Wilhuff' Grand Idea (497 Words)
Tarkin spreads the crudely drawn picture out across the table and gestures for Palpatine to have a look.
"What is it Tarkin?" croaks the emperor.
"It's a battlestation my lord." comes the proud reply.
"It looks like a beach ball."
"Can a beach ball destroy a planet my lord?" Tarkin asks snottily.
"Depends on how hard you throw it I guess."
"Well this battlestation with its superlaser could ..."
"You would have to fill it with sand, put a bit of weight behind it, maybe even throw it from space ... wait what did you say?"
Tarkin smiles inwardly, thankful he finally has the old man's attention, he knows this is a bold plan but senses that if done well he could finally be promoted to Grand Moff.
"Call me old man again Wilhuff and I shall be forced to let Mr. Vader choke you, its his new trick, he's gone through four maids this week already."
"Sorry my Lord." grovels a blushing Tarkin.
"Carry on." Sighs the emperor, waving a withered, claw like, hand in a bored fashion.
"This battle station my lord, once fully operational would be capable of destroying a planet with its superlaser, that would fire out of this cute little dent just here."
To further bring home his point Tarkin makes "Pew Pew Pew " noises.
"That would need to be one hell of a laser Tarkin, just how big would this monstrosity need to be?"
"160km in diameter" Mumbles Tarkin.
"WHAT?" shrieks Palpatine.
"160km my lord."
"Have you seen the price of steel these days? this is almost as stupid as the idea you had last month for the super-duper-star-destroyer. Big doesn't always mean better ... look at Yoda, he is like a midget ninja .... ninja midget?"
"It would house troops and ships and ... stuff as well my lord."
"So its an intergalactic oil rig without the drills? They can't watch films on there you know, is against the law. And what about food .. and what would you do about all the rubbish?"

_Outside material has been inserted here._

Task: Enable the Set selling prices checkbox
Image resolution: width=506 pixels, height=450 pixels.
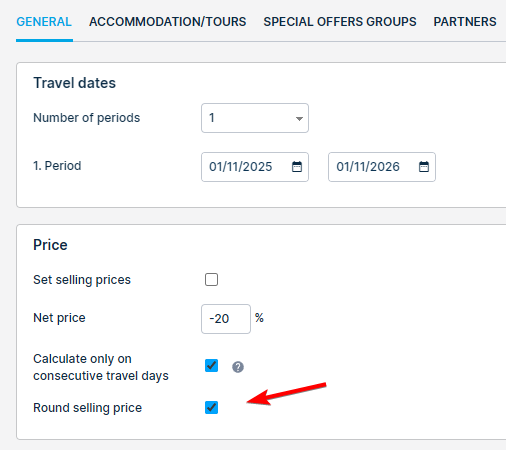Action: tap(211, 280)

"I have already thought of that!" Beams Tarkin. "I have found this creature, the Dianoga, that would live in the garbage compacter and eat ... stuff"
"Where would it go while the rubbish was being compacted?"

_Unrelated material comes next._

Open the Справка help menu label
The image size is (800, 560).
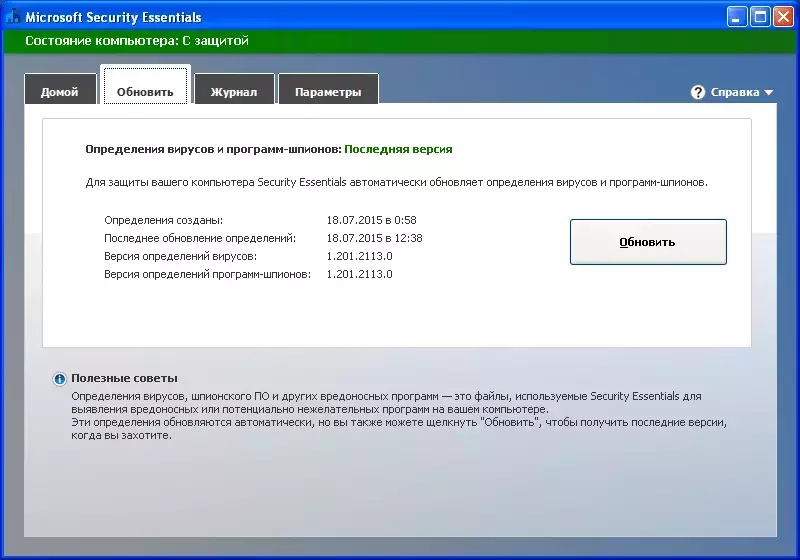pos(735,92)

"Umm it would swim .. somewhere?
"Why on earth would you have water in the garbage compacter?"
"So the Dianoga could swim my lord!" Tarkin triumphantly declares.
"Jesus wept" Mumbled the emperor. " And what's this line running across the middle of your beach ball?"
"That's a small trench , that I think would be too small for a ship to fly down but I have lined with guns anyway. Have I mentioned how many guns this would have?"
"How many guns would it have?" Sighed Palpatine who could feel one of his migraines coming on.
"Tarkin if I let you go and build this will you promise to leave me alone?"
"Oh yes my lord!
"Good, now get out of my sight before I change my mind."